“Abbiamo bisogno di contadini, di poeti, di gente che sa fare il pane, che ama gli alberi e riconosce il vento”. Li legge in ginocchio, Franco Arminio, i versi di questa poesia tratta da “Cedi la strada agli alberi”, una delle sue raccolte più celebri.
E’ il momento più toccante dell’iniziativa “Dove tornano le rondini. Letture tra il selvatico e il sacro” che venerdì 1 luglio ha portato a Vaccarezza di Bobbio, sull’incantevole sagrato della chiesa di Sant’Eustachio, oltre cento persone provenienti da varie parti d’Italia.

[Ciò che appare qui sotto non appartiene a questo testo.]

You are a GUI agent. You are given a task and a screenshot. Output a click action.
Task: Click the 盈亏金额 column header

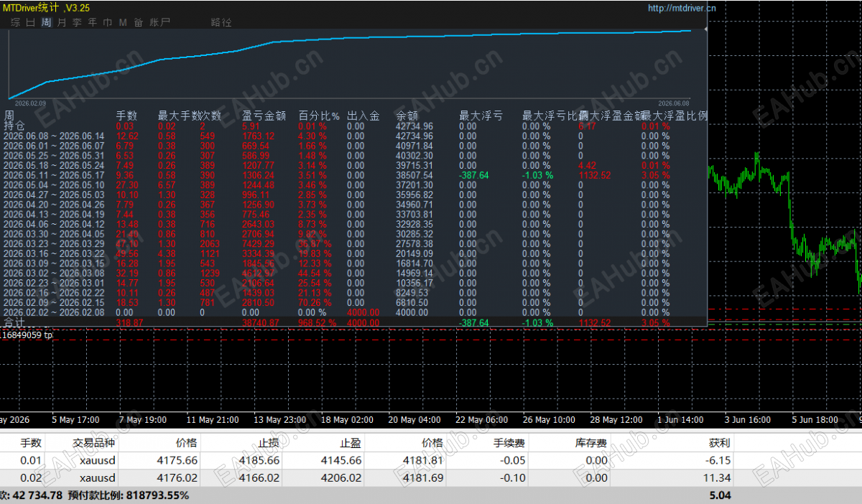click(x=264, y=116)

Promosso dall’Associazione “Nuovi Viaggiatori” assieme alla “Scuola del Viaggio” e a “CoolTour Piacenza” e condotto da chi scrive, l’evento è stato realizzato grazie alla collaborazione di una fitta rete di soggetti locali: Circolo Verde Luna Vaccarezza, Pro Loco Cadelmonte, Pro Loco Santa Maria, Circolo ANPI Ceci, Progetto Penice, Quinto Quarto Pino Ballerini, B&B La casa rossa di Alice.

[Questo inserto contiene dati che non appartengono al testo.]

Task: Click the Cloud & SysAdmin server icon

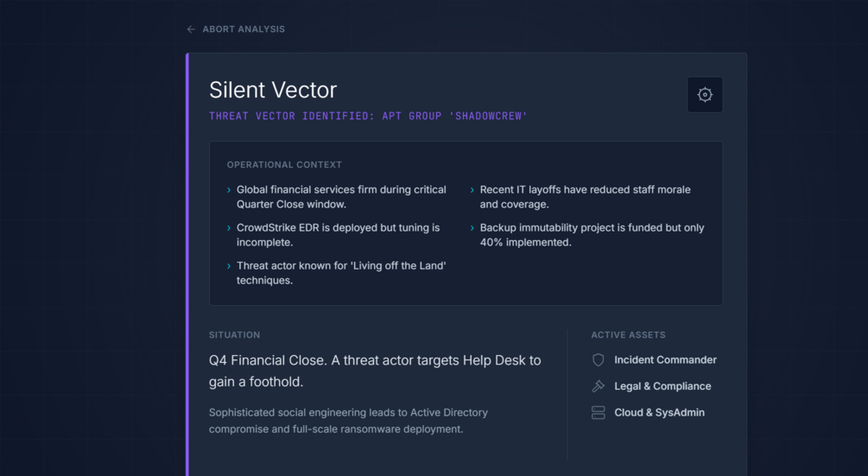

Hanno aperto l’evento Jessica Lavelli (CoolTour) e Adele Boncordo (Nuovi Viaggiatori) evidenziando che l’evento rientra nei progetti “#vivalappennino2022” e “Di pieve in pieve”, entrambi volti a promuovere la conoscenza e la valorizzazione del territorio appenninico attraverso la cultura e l’arte.
“Vado in giro a cercare momenti di intensità e li trovo dove meno te lo aspetti”. Esordisce così Franco Arminio, scrittore, poeta, regista, “paesologo”, figura di spicco nella scena culturale italiana e non solo, da anni impegnato nella difesa dei paesi. “Dove non c’è nessuno, lì accade qualcosa d’importante: dove si resta in pochi, la vita è ancora sacra, non è dissacrata nel via vai delle merci e del frastuono”.

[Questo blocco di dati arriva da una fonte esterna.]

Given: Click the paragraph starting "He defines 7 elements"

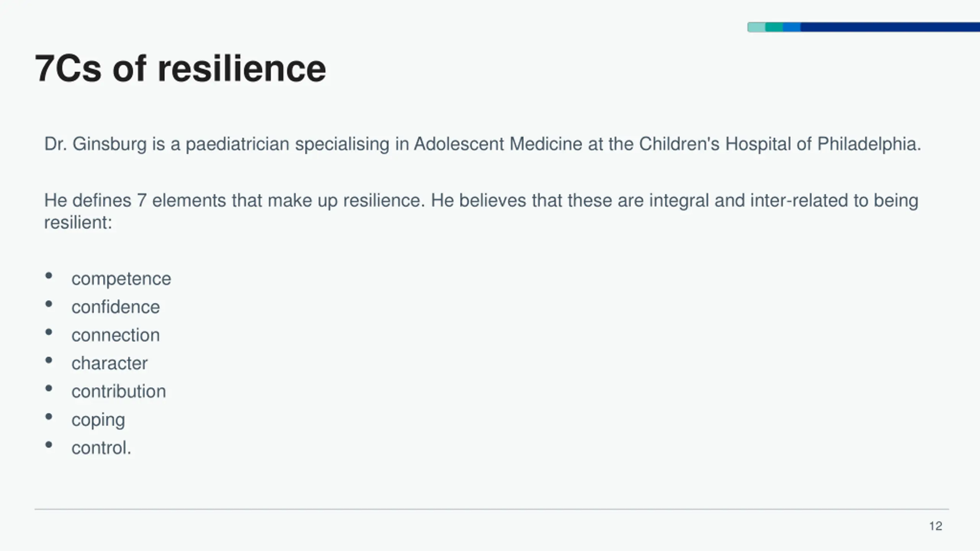Looking at the screenshot, I should coord(481,211).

“Io sono convinto che l’Italia si salva se punta sui paesi” continua. “Viviamo in un mondo sfinito e senza senso. Le città sono una giostra del consumare e produrre, mentre i paesi rischiano di diventare musei dalle porte chiuse”. Per questo, secondo Arminio, è importante la paesologia, uno sguardo nuovo che dia attenzione ai luoghi e alle loro potenzialità. Quello sguardo che finora è mancato da parte della politica (che, ancorata alla logica dei numeri, chiude ospedali e scuole) e e da parte degli intellettuali, fermi ad una visione stereotipata secondo la quale rurale è sinonimo di arretratezza.
Sono soprattutto i paesi piccolissimi ad interessargli, quelli come Vaccarezza, nei quali d’inverno ci sono più lampioni che abitanti, ma che costituiscono vere e proprie metropoli di luce e di natura. Paesi quasi abbandonati dalle istituzioni, ma nei quali il senso di comunità sopravvive ancora, mentre fuori di essi il rancore sta diventando il cancro che mina le relazioni sociali. Paesi in cui il senso del sacro è ancora presente, anche nelle case vecchie e abbandonate, che sono patrimonio di tutti e non possono essere lasciate a se stesse.
“Vaccarezza è un posto bellissimo e necessario. Andrebbe prescritto dall’Asl. Mettete un cartello “Farmacia Vaccarezza”, oppure “Areoporto di Vaccarezza” dato il patrimonio di lucciole e rondini che ancora avete”, aggiunge il poeta. “Osate. Rompete lo schema della mestizia. Per i paesi servono pensieri impensati”
E continua affermando che probabilmente saranno questi, i luoghi alti, a rappresentare in futuro luoghi di scampo, veri e propri rifugi in una modernità maleducata che ha sposato un modello di sviluppo urbanocentrico e capitalistico, dimentico delle persone e della natura e diretto verso scenari di autodistruzione.
All’autismo corale delle città, Arminio contrappone, così, l’umanesimo delle montagne, da costruire a partire da una visione del paese che sappia unire vecchio e nuovo, abitanti del luogo e persone che vengono da fuori, intimità e distanza in chiave creativa e produttiva. “Un giorno ci sarà la fila per venire a Vaccarezza. Siate cantiere per il futuro”.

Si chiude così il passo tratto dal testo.